An Officer and a Gentleman

The Fellowship  |  September 6, 2019

General Aharon Yariv enters tent to sign ceasefire during Yom Kippur War, November 11, 1973
General Aharon Yariv enters tent to sign ceasefire during Yom Kippur War, November 11, 1973

Aharon Yariv

December 20, 1920 – May 7, 1994

Born to a Jewish family in Moscow, Yariv made aliyah (immigrated to the Holy Land) at the age of 15. Once he was 18, Yariv began his military service with the Haganah, the precursor to the IDF.

Serving in the IDF, Yariv worked his way up to commanding the Golani Brigade.
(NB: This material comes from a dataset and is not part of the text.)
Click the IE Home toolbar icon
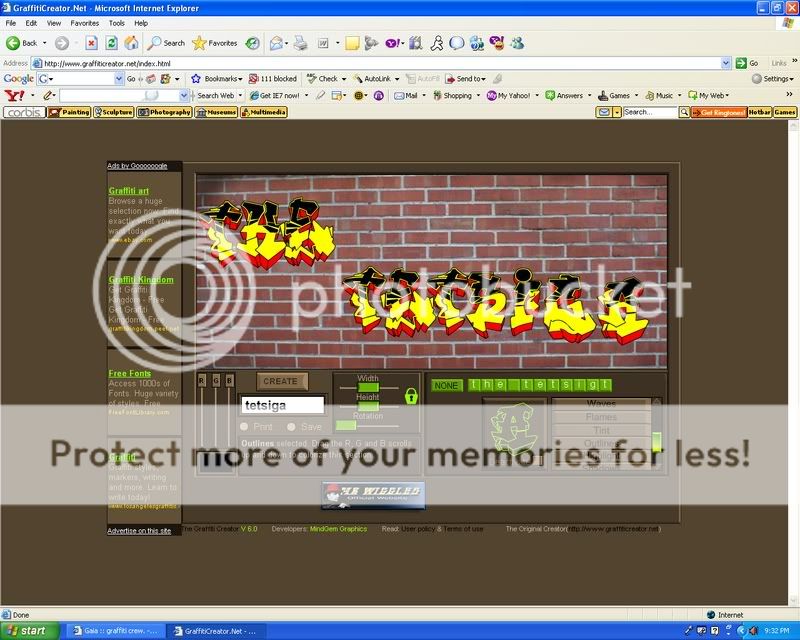This screenshot has height=640, width=800. coord(130,43)
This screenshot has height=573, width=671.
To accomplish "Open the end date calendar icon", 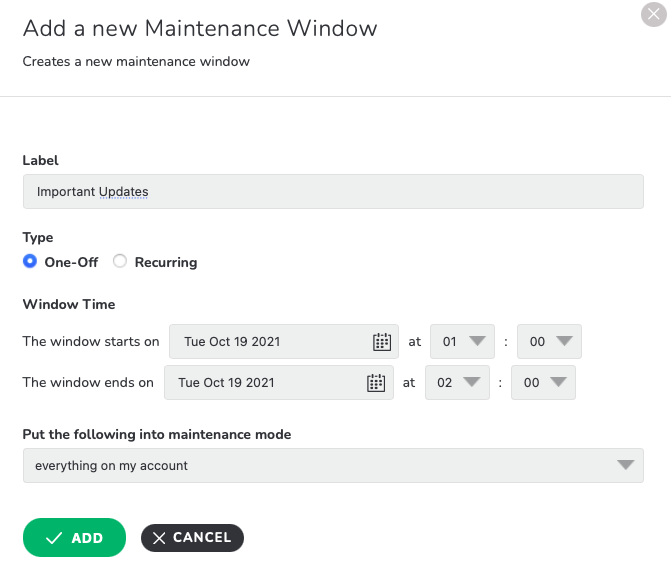I will 376,383.
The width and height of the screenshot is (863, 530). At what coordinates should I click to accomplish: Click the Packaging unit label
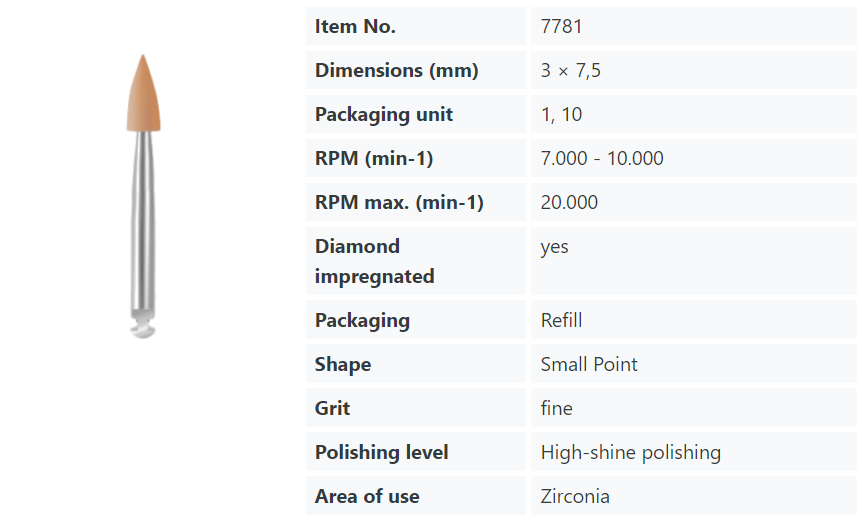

After serving as Israel’s military attache to the United States, he then served as head of the IDF’s military intelligence unit from 1964 until 1972, including as a key leader during the 1967 Six-Day War. The end of his time in this role saw the Palestinians carry out a massacre of Israeli athletes at the 1972 Munich Summer Olympics. After this horrific attack, Yariv became Prime Minister Golda Meir’s counterterrorism advisor and directed Operation Wrath of God, which targeted the terrorists responsible. Yariv’s part in this operation was depicted in the Steven Spielberg film, Munich.

During 1973’s Yom Kippur War, Yariv led Israel’s delegation to disengage from conflict with Egypt. That same year, he was elected to the Knesset (Israel’s parliament), where he served as both Transportation Minister and Information Minister.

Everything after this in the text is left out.